Afinal, foram muitos anos de dedicação e serviço. Revejo dona Jandira, muitos anos depois, e percebo a mesma delicadeza e força de sempre. Em tanto tempo sem vê-la, certamente passou por muitas lutas. Mas a doçura permanece ali, aparentemente intacta.

Os cabelos agora completamente brancos não são a única marca de D. Jandira. Ela tem um legado que precisa e merece ser respeitado. Deixou marcas de generosidade e dedicação que serão sempre lembradas. Como ela, outros voluntários em outros hospitais e instituições, que fizeram e fazem diferença. Que abençoam e abençoaram a vida de tantas pessoas.

Em questão de segundos, penso no que tenho feito. Se vou ficar na memória, se acolhi ou abracei alguém em momento de dor e carência, se enxergam em mim força ou fraqueza. Será que alguém vai sentir a minha falta, uma vez que fiz escolhas que me levaram à seletividade, às vezes extrema, e ao recolhimento? Não sei. Mas confesso que fico extremamente preocupada. Quero um legado que remeta à fé e ao cristianismo em que sempre acreditei. Do que se doa. Compartilha. Cuida. Ama incondicionalmente. Tem empatia.

Só sei que seguir no meu tempo me dá conforto e paz. Não vejo necessidade de agradar pessoas que não se importam comigo, embora não acalente sentimentos ruins por elas. Só não podem ser minha bússola. Isto está fora de cogitação faz tempo.
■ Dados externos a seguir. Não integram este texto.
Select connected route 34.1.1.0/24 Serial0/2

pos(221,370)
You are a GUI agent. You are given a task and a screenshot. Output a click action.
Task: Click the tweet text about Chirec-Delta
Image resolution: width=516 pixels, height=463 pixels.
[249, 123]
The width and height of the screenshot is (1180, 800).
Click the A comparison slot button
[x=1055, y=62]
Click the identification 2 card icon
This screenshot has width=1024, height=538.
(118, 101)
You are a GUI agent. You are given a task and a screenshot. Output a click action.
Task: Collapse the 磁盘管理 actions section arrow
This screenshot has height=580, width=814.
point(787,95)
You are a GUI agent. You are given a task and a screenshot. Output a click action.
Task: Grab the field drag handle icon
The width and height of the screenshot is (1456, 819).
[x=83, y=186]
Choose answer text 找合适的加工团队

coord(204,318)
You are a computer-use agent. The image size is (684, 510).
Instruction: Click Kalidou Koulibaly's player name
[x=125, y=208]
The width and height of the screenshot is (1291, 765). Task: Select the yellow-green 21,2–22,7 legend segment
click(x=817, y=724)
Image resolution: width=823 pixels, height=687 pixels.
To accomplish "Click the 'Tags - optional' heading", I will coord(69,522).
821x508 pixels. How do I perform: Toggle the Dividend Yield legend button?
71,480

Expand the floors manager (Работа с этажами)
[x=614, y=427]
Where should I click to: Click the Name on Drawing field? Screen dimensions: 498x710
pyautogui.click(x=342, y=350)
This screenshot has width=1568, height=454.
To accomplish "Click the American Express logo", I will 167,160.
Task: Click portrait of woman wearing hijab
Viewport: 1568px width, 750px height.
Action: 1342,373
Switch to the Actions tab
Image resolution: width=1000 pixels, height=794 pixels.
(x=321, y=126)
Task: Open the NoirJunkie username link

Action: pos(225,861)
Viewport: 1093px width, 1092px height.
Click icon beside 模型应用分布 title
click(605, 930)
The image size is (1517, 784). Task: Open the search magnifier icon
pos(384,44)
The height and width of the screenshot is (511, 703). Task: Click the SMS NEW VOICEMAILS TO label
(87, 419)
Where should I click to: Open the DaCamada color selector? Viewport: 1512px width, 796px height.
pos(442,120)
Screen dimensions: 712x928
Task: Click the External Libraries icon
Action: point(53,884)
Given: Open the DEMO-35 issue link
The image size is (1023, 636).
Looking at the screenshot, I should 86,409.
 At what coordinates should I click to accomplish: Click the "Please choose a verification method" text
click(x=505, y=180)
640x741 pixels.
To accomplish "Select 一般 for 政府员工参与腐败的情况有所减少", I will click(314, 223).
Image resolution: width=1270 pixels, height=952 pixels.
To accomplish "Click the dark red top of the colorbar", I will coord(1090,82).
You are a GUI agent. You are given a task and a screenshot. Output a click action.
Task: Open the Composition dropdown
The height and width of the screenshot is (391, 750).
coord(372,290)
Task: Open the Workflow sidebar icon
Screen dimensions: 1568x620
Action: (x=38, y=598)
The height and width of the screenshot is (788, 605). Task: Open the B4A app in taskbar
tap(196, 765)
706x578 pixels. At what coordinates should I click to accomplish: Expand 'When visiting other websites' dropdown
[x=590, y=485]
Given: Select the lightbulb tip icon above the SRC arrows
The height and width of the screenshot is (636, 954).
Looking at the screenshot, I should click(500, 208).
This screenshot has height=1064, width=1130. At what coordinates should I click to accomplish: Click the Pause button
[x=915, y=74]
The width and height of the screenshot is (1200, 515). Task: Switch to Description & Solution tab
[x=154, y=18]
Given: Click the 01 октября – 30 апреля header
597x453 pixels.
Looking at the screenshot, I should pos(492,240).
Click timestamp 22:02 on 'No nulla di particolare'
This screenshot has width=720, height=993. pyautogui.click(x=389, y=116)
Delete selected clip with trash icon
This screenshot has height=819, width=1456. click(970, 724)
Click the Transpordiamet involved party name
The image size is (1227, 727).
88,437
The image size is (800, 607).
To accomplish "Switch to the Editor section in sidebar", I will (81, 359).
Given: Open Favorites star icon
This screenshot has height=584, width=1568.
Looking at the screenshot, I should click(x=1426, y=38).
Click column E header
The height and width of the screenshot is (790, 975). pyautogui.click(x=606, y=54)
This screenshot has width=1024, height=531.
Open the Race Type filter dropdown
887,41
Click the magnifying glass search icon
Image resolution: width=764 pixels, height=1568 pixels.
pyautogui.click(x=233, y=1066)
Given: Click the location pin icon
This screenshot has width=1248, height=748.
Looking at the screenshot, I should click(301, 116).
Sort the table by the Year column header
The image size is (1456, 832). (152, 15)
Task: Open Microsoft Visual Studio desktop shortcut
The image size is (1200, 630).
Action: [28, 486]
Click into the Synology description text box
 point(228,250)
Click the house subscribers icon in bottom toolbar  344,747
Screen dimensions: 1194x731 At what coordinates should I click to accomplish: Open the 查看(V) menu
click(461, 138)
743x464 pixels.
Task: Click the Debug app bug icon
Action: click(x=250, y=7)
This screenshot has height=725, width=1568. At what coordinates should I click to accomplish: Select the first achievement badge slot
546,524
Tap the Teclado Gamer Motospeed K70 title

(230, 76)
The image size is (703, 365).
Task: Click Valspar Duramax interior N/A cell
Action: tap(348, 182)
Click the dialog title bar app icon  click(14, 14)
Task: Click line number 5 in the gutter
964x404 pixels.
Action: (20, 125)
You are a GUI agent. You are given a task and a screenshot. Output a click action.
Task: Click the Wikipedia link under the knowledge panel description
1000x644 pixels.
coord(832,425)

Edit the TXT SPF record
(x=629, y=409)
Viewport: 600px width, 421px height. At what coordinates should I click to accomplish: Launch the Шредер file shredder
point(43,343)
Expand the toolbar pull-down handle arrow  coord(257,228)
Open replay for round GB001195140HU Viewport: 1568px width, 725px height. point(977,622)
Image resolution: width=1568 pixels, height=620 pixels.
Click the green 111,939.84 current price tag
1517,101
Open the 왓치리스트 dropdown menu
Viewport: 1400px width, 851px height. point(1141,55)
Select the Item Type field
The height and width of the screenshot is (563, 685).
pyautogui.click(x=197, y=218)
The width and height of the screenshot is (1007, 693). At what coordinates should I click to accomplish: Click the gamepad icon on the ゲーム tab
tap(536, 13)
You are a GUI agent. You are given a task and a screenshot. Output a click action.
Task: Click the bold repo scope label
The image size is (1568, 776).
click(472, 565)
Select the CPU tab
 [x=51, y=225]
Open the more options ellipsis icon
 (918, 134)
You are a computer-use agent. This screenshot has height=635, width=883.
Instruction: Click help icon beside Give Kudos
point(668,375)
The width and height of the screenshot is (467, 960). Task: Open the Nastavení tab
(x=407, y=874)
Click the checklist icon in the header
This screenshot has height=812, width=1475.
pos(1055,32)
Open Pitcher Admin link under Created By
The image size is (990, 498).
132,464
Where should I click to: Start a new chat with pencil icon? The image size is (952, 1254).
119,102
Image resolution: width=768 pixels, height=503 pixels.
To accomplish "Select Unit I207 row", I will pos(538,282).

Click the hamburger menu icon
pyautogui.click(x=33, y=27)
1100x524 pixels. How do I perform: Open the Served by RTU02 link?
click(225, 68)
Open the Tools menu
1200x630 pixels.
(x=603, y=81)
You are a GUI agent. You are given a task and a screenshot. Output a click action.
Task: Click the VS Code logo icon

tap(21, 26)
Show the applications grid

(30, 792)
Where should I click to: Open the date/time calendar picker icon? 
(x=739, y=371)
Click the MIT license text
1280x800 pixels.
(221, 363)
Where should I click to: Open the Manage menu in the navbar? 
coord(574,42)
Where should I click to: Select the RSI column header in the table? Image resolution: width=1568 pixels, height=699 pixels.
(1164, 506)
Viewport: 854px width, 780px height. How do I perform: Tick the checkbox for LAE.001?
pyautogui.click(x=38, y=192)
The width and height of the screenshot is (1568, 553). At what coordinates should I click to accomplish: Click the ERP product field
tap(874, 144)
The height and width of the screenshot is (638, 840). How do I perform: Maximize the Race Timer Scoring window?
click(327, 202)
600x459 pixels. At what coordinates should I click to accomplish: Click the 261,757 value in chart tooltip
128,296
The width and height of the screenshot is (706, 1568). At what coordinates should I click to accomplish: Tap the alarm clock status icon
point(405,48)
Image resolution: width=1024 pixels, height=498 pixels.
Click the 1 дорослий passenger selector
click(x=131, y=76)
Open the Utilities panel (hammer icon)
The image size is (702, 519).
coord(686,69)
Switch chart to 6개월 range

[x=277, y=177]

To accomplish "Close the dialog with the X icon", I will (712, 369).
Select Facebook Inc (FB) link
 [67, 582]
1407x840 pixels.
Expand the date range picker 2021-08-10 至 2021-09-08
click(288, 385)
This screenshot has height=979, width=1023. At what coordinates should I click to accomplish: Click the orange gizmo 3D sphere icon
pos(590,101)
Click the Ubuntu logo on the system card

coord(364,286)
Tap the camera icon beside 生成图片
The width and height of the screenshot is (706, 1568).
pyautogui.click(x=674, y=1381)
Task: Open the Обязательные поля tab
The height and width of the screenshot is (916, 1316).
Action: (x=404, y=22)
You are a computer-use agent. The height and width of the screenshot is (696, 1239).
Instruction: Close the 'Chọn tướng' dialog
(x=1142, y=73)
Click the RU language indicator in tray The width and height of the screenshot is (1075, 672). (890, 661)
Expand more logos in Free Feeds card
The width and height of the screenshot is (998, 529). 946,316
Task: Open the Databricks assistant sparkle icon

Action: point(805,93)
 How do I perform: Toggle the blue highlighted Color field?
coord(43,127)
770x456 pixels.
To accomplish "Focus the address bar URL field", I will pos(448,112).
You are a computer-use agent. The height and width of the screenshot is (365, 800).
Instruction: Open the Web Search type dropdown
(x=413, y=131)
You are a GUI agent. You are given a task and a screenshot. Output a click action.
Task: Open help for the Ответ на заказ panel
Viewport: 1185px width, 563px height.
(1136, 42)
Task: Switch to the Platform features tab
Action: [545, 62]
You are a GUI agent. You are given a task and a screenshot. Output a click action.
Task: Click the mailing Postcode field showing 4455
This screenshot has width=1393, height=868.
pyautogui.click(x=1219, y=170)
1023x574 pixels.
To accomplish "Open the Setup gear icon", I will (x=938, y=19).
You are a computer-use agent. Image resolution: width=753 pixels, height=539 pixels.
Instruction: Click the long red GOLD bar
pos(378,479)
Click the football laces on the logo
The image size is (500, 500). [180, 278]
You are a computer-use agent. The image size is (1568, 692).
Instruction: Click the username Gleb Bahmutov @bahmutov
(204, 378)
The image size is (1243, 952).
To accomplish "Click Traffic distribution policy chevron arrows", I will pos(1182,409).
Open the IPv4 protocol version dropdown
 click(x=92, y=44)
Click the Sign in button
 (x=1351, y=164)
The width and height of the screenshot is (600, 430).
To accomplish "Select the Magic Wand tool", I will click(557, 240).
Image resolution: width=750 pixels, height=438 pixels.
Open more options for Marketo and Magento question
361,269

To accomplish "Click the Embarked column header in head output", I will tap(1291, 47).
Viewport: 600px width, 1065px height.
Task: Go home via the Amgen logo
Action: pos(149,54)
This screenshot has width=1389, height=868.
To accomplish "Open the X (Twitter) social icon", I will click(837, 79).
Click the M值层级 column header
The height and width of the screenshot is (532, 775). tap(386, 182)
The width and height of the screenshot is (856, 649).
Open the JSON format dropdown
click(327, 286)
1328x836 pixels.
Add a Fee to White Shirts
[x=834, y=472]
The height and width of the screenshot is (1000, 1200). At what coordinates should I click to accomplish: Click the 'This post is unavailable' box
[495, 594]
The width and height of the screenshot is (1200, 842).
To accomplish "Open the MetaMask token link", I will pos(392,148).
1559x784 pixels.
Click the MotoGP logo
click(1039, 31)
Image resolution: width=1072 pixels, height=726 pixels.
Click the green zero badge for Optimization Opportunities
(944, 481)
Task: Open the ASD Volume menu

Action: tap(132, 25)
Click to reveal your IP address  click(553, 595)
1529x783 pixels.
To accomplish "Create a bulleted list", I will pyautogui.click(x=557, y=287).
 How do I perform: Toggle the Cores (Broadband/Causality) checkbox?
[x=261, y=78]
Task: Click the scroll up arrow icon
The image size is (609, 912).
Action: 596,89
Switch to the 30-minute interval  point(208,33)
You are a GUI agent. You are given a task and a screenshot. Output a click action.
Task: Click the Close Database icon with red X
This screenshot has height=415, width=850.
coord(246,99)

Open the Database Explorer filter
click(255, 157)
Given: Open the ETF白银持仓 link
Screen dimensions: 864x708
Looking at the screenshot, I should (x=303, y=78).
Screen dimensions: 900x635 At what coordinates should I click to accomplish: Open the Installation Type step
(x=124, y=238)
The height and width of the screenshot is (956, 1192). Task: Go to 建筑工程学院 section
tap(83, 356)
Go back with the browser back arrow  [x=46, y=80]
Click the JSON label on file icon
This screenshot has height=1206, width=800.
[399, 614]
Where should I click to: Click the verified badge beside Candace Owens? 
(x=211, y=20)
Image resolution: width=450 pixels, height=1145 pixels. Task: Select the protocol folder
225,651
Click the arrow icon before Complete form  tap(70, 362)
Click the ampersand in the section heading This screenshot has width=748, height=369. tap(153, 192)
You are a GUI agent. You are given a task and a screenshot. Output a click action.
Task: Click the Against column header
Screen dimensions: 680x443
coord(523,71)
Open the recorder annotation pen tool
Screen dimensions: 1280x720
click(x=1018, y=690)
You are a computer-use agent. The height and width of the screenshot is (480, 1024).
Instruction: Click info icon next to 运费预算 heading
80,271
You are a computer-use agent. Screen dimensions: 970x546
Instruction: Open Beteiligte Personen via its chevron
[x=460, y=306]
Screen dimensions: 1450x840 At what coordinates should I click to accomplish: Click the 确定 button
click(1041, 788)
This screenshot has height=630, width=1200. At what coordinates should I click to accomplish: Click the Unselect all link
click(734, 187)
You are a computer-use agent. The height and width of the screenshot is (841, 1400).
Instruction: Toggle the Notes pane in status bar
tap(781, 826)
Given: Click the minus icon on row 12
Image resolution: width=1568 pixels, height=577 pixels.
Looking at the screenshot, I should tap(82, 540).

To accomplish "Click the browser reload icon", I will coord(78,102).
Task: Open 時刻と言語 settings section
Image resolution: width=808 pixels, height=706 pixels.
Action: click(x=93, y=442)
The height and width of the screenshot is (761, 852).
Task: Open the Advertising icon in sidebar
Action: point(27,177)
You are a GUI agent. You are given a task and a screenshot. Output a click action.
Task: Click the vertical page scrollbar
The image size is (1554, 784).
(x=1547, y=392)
Não por arrogância, desprezo ou presunção. É simplesmente pelo que considero sábia decisão de manter a sanidade física e mental. De me alimentar daquilo que me dá forças, e não do que me angustia, querendo agradar a todos. Mas ainda quero deixar um legado. Mesmo sendo imperfeita e falha.

A gente amadurece e aprende. Não há outro caminho. Não há receita pronta. Cada um quebra a cara e aprende do jeito que dá.

Mas quer saber? Quando olho para aqueles cabelos brancos de Dona Jandira, penso que a cada fio que foi clareando, uma nova lição foi aprendida e ensinada. Porque ela sempre foi dessas. Das que ensinam grandes lições a partir dos melhores exemplos. Existe forma melhor de aprender e passar pela vida?

Realmente "a beleza dos jovens é a sua força, e o enfeite dos idosos são os seus cabelos brancos". (Provérbios 20-29). Tantos séculos depois, a Bíblia continua certa. E como cantavam e encantavam os Beatles, "o amor que você recebe é igual ao amor que você dá".